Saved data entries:
- - - - - - -

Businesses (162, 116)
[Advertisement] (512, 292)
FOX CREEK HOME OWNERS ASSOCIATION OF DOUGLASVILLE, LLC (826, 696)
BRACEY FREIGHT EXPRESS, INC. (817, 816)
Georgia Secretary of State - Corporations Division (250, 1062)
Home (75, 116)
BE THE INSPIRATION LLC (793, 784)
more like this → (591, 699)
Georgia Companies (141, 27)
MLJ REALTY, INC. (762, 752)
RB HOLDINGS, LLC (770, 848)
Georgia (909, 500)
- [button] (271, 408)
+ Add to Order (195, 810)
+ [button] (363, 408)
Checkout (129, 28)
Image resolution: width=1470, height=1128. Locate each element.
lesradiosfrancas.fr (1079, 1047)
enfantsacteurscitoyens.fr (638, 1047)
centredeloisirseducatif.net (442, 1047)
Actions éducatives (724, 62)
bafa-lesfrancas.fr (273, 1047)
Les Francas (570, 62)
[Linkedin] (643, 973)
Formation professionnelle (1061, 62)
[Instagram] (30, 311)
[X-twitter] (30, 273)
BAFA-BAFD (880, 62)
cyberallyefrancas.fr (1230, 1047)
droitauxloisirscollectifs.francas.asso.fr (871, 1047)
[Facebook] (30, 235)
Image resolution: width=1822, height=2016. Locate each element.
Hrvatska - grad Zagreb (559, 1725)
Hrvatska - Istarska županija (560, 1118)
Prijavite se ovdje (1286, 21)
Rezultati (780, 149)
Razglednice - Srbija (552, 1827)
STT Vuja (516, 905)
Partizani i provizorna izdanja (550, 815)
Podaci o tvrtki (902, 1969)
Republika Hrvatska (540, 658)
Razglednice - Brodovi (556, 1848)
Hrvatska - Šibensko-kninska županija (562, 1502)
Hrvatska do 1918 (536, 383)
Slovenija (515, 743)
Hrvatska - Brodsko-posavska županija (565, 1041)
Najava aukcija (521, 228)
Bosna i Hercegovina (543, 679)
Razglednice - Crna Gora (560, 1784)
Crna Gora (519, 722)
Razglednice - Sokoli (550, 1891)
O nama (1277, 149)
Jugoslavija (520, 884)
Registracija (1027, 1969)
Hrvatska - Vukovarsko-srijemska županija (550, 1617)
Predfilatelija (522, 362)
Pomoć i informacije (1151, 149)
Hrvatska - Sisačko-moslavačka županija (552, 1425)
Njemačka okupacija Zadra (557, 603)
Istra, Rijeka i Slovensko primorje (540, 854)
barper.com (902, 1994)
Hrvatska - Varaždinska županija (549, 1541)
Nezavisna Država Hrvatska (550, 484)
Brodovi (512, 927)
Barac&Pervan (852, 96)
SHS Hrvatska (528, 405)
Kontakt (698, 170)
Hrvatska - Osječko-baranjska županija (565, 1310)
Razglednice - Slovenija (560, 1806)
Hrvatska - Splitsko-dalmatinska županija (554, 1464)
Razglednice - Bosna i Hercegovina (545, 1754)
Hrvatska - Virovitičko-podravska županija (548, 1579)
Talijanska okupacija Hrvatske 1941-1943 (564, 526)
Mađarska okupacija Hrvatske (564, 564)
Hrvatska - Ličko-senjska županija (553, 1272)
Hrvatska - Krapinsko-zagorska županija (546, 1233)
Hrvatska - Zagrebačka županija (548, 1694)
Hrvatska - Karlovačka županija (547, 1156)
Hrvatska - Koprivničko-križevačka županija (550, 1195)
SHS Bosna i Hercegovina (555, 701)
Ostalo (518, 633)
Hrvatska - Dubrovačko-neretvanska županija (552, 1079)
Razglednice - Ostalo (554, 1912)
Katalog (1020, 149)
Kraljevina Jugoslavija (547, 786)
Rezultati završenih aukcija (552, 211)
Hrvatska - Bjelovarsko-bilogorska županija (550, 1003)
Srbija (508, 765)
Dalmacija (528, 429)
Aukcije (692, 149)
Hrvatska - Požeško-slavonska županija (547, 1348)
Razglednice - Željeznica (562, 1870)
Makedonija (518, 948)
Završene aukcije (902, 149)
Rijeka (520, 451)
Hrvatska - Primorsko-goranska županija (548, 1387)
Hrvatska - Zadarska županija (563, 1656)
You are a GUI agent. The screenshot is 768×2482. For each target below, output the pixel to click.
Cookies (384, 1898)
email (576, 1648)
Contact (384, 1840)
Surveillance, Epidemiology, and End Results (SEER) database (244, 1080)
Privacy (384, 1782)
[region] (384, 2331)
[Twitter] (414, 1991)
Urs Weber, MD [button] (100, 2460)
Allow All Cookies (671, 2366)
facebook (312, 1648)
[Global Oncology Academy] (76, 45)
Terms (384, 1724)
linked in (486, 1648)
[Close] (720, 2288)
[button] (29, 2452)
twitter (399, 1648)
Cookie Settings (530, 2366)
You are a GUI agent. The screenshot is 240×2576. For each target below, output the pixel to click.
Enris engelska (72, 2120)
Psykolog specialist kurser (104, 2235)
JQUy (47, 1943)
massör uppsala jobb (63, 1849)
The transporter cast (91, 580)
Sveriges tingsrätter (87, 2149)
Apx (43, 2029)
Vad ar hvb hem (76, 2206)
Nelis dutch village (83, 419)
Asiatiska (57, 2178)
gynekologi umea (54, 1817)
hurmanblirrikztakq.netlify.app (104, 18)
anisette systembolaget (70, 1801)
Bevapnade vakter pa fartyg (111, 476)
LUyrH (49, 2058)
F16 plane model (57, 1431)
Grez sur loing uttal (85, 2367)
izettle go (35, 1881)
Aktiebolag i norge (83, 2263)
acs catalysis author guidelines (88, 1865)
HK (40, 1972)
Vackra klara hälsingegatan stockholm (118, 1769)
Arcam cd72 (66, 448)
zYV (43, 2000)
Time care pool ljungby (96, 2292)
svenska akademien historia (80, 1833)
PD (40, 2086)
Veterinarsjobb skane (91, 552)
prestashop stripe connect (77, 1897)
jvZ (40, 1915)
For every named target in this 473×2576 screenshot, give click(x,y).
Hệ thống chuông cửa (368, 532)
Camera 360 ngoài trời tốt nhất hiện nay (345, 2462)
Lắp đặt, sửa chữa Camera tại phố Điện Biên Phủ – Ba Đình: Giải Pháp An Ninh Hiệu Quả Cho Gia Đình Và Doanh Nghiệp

- - - - - - -

» **WHAT THE TASK ASKS**
Your reply should hold every line from the data that contains "Bosna", copied in full.

» **SOLUTION BELOW**
Bosna i Hercegovina (543, 679)
Razglednice - Bosna i Hercegovina (545, 1754)
SHS Bosna i Hercegovina (555, 701)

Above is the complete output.